First Printed August 2013

A few months ago, I watched that movie staring Morgan Freeman as Joe Louis Clark, a former high school principal in New Jersey. You may remember it: Lean on Me.

Principal Clark came to a failing high school and, for lack of better terminology, turned it around.

In the movie, he didn’t do so by firing every teacher in one swoop of his executive authority, nor did he bring in a management team from the proverbial central office to critique and criticize.

Principal Clark rejuvenated the building that was already there: the teachers, the staff, and ultimately, the students. He started by getting rid of the graffiti and repainting the lockers.

Yesterday, as I marched with protesters in the streets outside, Chicago Public Schools ditched their routine cataloguing of “probation” schools. Instead, schools will be tiered in five levels, with the bottom two tiers, 4 & 5 receiving forms of intervention. Chronic tier 5 schools may face disenfranchisement, or even closure.

I do not take umbrage with measures for accountability– but these measurements must be accurate.
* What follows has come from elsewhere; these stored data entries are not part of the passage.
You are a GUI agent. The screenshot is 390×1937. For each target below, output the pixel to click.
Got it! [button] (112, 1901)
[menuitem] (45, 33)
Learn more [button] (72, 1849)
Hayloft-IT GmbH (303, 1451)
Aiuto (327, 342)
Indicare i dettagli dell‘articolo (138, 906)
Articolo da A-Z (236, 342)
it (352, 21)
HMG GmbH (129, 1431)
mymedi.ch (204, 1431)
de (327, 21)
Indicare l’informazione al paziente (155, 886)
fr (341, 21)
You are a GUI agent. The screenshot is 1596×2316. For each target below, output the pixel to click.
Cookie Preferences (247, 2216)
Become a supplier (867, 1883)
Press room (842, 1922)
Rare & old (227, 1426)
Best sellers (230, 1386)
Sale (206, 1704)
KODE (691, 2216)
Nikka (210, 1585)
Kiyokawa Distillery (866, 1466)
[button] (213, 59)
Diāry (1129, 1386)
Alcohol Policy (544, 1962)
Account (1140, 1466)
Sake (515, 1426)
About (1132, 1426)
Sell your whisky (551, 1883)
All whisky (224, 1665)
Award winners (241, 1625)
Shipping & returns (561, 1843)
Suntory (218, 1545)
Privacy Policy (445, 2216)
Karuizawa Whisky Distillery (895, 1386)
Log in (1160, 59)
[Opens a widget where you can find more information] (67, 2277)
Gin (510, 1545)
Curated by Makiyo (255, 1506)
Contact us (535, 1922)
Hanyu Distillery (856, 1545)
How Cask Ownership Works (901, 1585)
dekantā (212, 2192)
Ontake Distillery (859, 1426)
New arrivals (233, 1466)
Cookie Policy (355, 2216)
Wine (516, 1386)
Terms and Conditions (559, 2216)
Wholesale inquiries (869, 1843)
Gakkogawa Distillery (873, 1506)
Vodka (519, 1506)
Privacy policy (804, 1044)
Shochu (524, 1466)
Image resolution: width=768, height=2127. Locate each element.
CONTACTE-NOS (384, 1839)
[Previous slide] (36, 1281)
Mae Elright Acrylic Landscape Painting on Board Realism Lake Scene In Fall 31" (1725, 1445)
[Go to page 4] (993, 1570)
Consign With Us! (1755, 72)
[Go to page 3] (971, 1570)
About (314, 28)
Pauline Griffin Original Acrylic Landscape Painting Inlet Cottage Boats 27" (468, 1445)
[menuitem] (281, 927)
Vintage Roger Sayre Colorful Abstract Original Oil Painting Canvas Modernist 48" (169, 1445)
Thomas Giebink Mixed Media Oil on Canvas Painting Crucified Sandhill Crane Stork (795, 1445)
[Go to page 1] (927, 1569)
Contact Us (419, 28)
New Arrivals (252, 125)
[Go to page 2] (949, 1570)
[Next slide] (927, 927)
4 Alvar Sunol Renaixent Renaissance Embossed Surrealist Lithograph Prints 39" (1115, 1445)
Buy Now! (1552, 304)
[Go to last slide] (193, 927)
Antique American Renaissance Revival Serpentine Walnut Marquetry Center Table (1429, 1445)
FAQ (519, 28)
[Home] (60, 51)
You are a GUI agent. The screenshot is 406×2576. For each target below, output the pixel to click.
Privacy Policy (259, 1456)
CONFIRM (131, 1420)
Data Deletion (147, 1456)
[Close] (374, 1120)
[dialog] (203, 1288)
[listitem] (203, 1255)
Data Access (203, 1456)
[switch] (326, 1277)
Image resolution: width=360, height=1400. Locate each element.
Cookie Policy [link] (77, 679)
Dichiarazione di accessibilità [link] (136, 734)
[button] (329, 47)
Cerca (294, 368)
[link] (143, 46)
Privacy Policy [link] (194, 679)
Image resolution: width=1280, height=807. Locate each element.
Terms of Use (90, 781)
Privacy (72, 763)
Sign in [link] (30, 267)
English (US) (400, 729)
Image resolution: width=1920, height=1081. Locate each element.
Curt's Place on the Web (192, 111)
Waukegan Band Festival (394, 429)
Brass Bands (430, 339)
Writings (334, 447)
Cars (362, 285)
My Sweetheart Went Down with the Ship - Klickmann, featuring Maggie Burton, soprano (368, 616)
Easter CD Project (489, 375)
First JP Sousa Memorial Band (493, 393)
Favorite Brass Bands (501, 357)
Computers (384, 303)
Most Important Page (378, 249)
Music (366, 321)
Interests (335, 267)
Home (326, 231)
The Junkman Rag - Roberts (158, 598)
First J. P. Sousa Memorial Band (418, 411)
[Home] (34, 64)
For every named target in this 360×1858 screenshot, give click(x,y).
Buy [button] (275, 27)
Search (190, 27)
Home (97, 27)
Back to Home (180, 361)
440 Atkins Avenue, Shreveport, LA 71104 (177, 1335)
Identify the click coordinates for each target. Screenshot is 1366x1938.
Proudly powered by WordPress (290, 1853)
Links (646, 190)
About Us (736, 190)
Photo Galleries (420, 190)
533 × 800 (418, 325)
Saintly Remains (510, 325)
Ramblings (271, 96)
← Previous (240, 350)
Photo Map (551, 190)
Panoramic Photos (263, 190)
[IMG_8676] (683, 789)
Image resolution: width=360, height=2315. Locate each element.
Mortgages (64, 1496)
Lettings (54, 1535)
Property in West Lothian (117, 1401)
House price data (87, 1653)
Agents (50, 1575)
Under the new system for High Schools, for example, standardized test scores still make up 40 percent of the rating. That amorphous grail known as school culture, measured by the 5Essentials Survey and other notifications like student attendance, only make up 15 percent of the rating system. Which brings me to Senn High School– a school that has been on probation for some years.

I have the privilege of being elected to and serving on Senn’s Local School Council.

Even while I have been able to vote for such great things like hiring additional staff to keep classroom sizes down, my proudest vote so far was to fund the opening of a new student led school store.

The store will sell Senn merchandise featuring a new, student-designed Senn logo, teach students invaluable business skills, and raise money for student activities. More than anything, it will build student culture.

I remember Senn five years ago. It was a school the neighborhood wished wasn’t there. Students did not feel safe there, nor did the community. The graffiti made it clear that gang activity was thriving. That has all changed.

The 5Essestials survey made a notable 9 point jump year-over-year in safety measurements. In fact, last year’s freshmen rated the school’s safety score with an even more impressive 20 point jump. The school features a welcoming environment, and that is only improving.

Recently, the Principal took me and other Local School Council members on a tour of the new science labs. They were fantastic and modern.

What impressed me, however, was what was outside the classroom: The freshly painted lockers. Students will feel at home walking the halls at Senn. They will feel safe. They will be able to learn.

That is something no CPS rating system has yet been able to measure.